First of all, funding is not an issue. Tuition is free, and we pay a stipend
(something like $18k/year I think), provided that you are willing to spend ~15
hours/week as a TA for calculus.

That said, in practice, the question of "what's the weakest possible
dissertation you can get away with, and still earn a PhD" doesn't arise much.
We have a battery of qualifying exams, which are a significant obstacle. After
that, depending on your advisor's personality, you could possibly skate by
with a weak dissertation. Weaker students tend not to finish at all.

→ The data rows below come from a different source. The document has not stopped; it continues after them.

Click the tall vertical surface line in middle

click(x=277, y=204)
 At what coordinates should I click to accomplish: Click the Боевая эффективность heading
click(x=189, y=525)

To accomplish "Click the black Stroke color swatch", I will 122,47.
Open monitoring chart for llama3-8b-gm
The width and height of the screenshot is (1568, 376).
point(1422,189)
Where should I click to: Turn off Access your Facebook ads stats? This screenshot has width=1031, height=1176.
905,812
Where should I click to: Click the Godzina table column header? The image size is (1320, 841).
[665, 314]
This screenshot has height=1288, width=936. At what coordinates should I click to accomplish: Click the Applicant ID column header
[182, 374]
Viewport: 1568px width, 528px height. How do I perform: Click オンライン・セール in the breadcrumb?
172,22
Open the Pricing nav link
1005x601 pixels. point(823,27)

It's often said that a PhD is a "labor of love". And indeed, in the US, people
don't generally seek out PhDs with ulterior motives. This is an interesting
contrast to e.g. Germany where politicians are sometimes discovered to have
plagiarized their dissertations. In the US no one would bother, a PhD wouldn't
help you get elected in the first place.

So (at least in the context I'm familiar with) the answer is somewhat
ambiguous, probably depends on your definition of "somewhat legit", and
certainly would depend on random factors which couldn't be predicted in
advance.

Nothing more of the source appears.